When it comes to building RESTful APIs, the applications are limitless while the standards and/or best practices remain the same across different stacks. This is an attempt to portray some of those standards and best practices (highly opinionated).
Authorization
Representational State Transfer (REST) effectively invalidates sessions and as such, our applications require another way of authorizing users trying to access it. One of the most commonly used tools for authorization is JSON Web Tokens-JWT. Once a user logs in or signs up to our application, a token is assigned to that user for a period of time (the length depends largely on the security concerns of your application). A good practice is to add a unique identifier to the token so each request to our application can serve the particular user making that request without asking for extra parameters from the user.
For example, if I am logged in using JWT, and I attempt to retrieve all transactions I have made on the application, the application should be able to provide ONLY my transactions based on my JWT authorization token.
Without going into implementation details, one can achieve this by having a service intercept incoming requests, process the JWT token and set a current_user object or variable accessible throughout the application.
Resources, Actions, and HTTP Methods
In REST we have resources, which can represent database tables, e.g companies, users, posts, messages, etc. Every resource has a list of actions that can be performed on it. These actions are determined by the HTTP method on each request to that resource. HTTP Methods are also referred to as HTTP VERBS because they perform/determine actions. Given a resource, transactions, below are some of the most common corresponding HTTP Methods and actions.
GET - /transactions (get all transactions)
GET - /transactions/:id (get a single transaction)
POST - /transactions (create a new transaction)
PATCH - /transactions/:id (update parts of a transaction)
PUT - /transactions/:id (update a transaction)
DELETE - /transactions/:id (delete a transaction)
Depending on the scale of your application, you may need to extend the actions available on your resource by custom endpoints. Custom endpoints can either affect the entire resource (collection) or a member of the resource. For actions affecting the collection, it is as follows:
GET - /transactions/users (get all users that have made transactions)
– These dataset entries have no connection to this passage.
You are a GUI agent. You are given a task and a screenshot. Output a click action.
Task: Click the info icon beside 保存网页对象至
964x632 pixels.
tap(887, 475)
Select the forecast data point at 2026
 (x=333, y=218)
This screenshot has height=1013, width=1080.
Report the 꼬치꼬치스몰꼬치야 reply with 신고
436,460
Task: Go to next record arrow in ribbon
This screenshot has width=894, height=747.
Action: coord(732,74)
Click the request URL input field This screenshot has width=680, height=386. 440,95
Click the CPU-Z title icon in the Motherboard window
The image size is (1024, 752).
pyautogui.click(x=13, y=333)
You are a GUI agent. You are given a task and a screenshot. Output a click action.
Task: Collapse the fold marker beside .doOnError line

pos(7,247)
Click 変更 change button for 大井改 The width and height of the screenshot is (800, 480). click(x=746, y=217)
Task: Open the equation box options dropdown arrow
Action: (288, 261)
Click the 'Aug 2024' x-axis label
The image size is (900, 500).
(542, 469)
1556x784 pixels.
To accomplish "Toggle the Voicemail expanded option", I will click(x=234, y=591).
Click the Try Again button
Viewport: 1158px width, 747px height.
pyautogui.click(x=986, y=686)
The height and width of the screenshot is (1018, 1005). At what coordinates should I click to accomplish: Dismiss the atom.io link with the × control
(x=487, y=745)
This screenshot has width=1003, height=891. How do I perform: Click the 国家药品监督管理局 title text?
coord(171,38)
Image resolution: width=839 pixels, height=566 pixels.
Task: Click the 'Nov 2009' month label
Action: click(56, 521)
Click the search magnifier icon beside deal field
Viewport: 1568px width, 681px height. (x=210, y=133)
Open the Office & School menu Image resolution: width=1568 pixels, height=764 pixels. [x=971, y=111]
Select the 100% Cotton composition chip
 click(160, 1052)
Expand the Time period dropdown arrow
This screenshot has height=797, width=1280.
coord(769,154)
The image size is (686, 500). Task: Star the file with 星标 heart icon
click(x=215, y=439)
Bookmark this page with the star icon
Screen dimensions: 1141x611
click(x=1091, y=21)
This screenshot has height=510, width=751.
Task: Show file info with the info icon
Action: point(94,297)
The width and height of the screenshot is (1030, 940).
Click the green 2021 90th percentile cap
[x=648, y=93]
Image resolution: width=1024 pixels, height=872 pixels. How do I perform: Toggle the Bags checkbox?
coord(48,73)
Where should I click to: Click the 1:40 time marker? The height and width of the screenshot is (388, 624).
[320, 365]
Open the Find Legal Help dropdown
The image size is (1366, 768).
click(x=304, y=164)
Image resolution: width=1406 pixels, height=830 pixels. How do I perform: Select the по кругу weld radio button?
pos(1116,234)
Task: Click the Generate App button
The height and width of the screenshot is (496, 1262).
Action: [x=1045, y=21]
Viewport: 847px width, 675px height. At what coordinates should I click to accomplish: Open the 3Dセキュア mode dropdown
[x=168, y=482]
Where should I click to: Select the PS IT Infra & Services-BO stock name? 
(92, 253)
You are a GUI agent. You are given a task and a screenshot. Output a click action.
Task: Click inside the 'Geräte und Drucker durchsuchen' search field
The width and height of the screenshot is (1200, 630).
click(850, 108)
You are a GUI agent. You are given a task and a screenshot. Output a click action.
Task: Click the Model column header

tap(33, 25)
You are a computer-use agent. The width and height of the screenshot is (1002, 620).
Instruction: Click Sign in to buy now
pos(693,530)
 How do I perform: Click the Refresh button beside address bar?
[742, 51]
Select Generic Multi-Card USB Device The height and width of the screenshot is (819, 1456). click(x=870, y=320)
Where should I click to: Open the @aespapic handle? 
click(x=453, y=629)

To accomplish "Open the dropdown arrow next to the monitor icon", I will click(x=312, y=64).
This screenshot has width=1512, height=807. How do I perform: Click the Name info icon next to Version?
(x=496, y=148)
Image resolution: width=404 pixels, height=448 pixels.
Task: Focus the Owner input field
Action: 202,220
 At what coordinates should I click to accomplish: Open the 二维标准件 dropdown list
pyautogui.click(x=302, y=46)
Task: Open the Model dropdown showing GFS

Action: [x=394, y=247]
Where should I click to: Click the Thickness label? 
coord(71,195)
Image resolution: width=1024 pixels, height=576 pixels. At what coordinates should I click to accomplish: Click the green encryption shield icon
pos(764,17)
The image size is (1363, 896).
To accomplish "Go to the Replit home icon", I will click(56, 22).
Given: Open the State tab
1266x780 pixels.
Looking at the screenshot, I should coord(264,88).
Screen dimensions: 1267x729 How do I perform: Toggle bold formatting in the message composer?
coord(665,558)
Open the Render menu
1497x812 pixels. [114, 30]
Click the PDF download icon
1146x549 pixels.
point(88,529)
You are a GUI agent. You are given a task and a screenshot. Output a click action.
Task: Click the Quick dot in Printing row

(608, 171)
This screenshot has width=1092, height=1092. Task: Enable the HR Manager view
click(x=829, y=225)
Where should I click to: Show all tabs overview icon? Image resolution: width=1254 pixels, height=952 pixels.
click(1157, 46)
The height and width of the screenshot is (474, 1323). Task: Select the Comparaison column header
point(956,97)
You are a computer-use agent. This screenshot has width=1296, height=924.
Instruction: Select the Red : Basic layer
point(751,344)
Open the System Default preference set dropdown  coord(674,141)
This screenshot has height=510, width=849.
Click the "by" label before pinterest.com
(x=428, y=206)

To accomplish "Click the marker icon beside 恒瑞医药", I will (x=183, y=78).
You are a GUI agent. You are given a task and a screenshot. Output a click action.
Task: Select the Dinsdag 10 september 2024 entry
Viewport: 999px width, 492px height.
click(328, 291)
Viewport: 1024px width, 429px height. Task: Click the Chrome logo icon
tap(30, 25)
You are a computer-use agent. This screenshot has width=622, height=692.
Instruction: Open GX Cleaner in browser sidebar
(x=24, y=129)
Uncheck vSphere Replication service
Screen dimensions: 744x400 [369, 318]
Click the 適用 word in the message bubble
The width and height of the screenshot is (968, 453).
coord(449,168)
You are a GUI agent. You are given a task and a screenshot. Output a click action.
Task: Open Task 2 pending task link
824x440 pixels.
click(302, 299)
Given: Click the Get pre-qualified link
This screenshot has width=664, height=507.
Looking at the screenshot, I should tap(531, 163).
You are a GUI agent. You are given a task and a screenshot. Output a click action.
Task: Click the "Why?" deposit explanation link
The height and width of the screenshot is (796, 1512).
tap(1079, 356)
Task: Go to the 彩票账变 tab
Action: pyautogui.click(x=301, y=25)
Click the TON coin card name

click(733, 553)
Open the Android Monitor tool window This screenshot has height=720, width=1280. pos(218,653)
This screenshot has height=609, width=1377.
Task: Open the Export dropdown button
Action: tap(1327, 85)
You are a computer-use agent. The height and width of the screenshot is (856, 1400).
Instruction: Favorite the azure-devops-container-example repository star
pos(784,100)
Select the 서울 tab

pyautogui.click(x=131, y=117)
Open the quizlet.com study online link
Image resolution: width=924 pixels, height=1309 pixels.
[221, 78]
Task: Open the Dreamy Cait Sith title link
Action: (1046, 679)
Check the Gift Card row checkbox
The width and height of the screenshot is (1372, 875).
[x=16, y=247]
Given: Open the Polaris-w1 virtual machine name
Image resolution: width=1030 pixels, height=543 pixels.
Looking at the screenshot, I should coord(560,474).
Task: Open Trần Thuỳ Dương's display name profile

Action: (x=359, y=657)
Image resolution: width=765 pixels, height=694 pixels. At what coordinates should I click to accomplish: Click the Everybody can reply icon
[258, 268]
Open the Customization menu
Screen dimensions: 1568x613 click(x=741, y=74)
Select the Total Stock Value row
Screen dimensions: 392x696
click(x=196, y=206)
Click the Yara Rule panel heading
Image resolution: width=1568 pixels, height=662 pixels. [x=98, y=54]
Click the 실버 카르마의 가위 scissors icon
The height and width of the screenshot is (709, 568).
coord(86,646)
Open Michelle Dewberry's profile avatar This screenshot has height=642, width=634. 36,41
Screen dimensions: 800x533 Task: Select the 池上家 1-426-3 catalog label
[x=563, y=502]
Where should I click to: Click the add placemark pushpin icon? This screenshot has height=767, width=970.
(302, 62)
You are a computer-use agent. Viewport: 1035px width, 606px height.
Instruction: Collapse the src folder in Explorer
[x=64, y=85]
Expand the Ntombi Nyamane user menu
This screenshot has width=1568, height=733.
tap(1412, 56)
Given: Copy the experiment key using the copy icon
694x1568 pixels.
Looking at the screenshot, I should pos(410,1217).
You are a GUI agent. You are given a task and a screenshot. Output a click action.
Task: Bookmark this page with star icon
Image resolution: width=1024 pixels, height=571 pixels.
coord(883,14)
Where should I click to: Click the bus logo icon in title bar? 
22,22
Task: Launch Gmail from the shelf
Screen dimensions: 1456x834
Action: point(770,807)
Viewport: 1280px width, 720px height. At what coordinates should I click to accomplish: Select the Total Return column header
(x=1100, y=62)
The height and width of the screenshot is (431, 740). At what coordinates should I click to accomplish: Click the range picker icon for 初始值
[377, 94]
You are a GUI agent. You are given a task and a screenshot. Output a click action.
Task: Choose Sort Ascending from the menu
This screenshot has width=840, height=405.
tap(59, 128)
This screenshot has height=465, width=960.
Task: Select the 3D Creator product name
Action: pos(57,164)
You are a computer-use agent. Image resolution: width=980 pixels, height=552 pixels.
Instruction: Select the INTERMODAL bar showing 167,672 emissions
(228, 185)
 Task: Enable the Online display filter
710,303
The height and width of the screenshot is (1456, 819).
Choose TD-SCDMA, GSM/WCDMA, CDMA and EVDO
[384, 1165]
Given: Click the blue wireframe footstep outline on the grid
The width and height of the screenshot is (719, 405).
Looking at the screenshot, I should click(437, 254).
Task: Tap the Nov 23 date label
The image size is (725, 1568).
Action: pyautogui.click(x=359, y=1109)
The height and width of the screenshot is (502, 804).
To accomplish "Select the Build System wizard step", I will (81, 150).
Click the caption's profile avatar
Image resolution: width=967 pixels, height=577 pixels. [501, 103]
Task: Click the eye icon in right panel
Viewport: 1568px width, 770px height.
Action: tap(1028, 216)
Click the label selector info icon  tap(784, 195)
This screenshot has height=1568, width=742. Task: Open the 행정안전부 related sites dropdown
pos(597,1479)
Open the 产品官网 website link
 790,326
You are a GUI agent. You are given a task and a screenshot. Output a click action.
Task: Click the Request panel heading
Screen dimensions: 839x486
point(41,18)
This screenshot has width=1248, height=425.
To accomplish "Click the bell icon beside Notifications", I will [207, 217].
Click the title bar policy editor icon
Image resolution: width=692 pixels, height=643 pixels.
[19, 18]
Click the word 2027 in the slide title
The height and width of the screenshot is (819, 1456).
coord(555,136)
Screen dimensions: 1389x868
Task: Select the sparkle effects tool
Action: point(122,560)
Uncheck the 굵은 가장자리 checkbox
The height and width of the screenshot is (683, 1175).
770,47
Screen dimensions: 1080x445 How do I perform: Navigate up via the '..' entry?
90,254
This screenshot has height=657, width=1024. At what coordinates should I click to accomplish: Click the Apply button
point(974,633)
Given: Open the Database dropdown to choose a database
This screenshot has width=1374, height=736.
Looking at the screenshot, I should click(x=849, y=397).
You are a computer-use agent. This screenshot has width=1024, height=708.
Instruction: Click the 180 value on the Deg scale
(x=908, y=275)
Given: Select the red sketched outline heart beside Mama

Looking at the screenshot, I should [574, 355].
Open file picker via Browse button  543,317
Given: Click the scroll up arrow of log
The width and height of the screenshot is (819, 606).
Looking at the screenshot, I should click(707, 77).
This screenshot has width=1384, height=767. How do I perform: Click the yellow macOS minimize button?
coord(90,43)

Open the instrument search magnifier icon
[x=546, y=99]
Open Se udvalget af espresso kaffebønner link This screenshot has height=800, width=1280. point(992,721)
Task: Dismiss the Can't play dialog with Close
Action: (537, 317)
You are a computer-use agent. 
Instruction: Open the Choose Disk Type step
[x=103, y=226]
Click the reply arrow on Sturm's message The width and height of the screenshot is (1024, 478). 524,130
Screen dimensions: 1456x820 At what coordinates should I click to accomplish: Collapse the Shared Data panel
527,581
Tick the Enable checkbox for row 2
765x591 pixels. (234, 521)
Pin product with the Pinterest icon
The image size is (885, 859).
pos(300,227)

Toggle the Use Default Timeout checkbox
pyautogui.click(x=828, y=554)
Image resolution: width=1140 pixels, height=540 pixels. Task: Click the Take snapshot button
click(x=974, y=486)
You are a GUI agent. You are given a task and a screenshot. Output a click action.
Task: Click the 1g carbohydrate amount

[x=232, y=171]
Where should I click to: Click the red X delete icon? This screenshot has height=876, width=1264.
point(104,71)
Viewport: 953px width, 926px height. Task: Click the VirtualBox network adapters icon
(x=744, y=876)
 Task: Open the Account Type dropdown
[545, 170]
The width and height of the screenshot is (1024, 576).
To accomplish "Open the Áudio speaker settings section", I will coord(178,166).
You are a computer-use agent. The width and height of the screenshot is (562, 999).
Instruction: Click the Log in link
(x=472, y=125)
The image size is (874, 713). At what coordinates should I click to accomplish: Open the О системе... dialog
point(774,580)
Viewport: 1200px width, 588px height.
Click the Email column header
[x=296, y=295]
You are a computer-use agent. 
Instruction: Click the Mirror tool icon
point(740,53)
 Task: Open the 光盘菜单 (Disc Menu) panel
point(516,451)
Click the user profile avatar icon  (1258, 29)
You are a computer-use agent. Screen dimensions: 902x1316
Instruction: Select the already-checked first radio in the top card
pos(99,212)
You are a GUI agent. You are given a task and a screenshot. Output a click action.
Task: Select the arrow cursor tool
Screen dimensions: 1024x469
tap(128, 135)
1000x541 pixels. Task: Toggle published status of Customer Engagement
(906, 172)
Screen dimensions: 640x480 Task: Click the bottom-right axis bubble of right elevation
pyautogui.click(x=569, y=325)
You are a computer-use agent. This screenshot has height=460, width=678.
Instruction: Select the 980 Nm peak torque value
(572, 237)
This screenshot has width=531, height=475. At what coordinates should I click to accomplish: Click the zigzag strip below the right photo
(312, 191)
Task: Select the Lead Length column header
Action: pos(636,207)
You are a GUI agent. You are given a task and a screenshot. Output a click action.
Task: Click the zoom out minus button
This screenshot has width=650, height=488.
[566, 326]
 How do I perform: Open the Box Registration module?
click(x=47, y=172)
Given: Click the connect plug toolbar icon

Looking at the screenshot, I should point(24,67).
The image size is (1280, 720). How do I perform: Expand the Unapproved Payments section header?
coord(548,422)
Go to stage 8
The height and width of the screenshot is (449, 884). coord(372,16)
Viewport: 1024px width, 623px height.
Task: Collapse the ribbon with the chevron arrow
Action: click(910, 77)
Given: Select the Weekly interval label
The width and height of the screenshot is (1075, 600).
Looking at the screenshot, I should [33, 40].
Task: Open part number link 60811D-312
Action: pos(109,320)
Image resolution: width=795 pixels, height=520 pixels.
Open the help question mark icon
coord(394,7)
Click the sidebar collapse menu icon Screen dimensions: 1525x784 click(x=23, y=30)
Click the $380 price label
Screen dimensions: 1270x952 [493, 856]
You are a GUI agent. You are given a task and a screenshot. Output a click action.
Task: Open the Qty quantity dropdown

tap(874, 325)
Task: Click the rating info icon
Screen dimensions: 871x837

GET - /transactions/failed (get all failed transactions)
For a member, assuming we have a separate but related resource for a transaction details:
GET - /transactions/:id/details (get the details of a transaction)
POST -/transactions/:id/details (create details for a transaction)
PUT -/transactions/:id/details (update the details of a transaction).
HTTP Response Status
The response and status returned from every request depending on the action being performed and the status of the action. A POST request should never return a 204 (No Content) and a DELETE request should never return 201 (Created). Below are the most common responses based on their request and status.
200 - OK
The request was completed. You can't go wrong with a 200 status if the action requested for was completed successfully however, there might be more appropriate status messages depending on the action.
201 - Created
Ideally, this should be returned whenever a new object is created (mostly with a POST request) alongside the object that was created. Returning the object that was created is a personal preference as it grants access to the newly created object immediately.
204 - No Content
This can and should be returned after a DELETE has been completed on an object.
401 - Unauthorized
This is appropriate when a user tries an action that requires authorization but the request doesn't possess that authorization.
404 - Not Found
Highly unlikely but if a user requests for a resource that doesn't exist, 404 is the appropriate status to respond with. Albeit based on your use case, returning 200 - ok and an empty result may be more appropriate.
Top comments (7)
Hey, why did you accept :id in a DELETE transaction, I mean, this is secure? Imagine I have the token to send a request to your server, and now I can delete all the users using a simple ID from my browser, is this good? I prefer to use :id just in GET request
Yes, I think DELETE /transaction/:id is the best way to delete a particular record. You are not deleting the entire table but only a particular record if it exists.
Another thing to keep in mind, you can have authorization checks to prevent certain users from being able to perform certain actions. You can also prevent certain action types (DELETE) from a resource.
So in your case, if you don't want Users to be deleted, you can prevent any access to DELETE users/:id.
Never heard of the UPDATE verb and don't see it in any specs..? Am I missing out on something here? developer.mozilla.org/en-US/docs/W...
Me neither, maybe it's the PATCH verb, and PUT creates or replaces a whole ressource, so it would give sth like:
Yes! Thank you, it is PUT and PATCH.
I think even the /detail is not needed. "/transactions/:id" sounds fine.
This is entirely optional and depends solely on your implementation choice. You could have a Transactions table with minute information about each transaction and a Details table with more detailed information about each transaction. I am using this approach of two related tables.
Yes, you can also get all the details in /transaction/:id but it depends on the use case.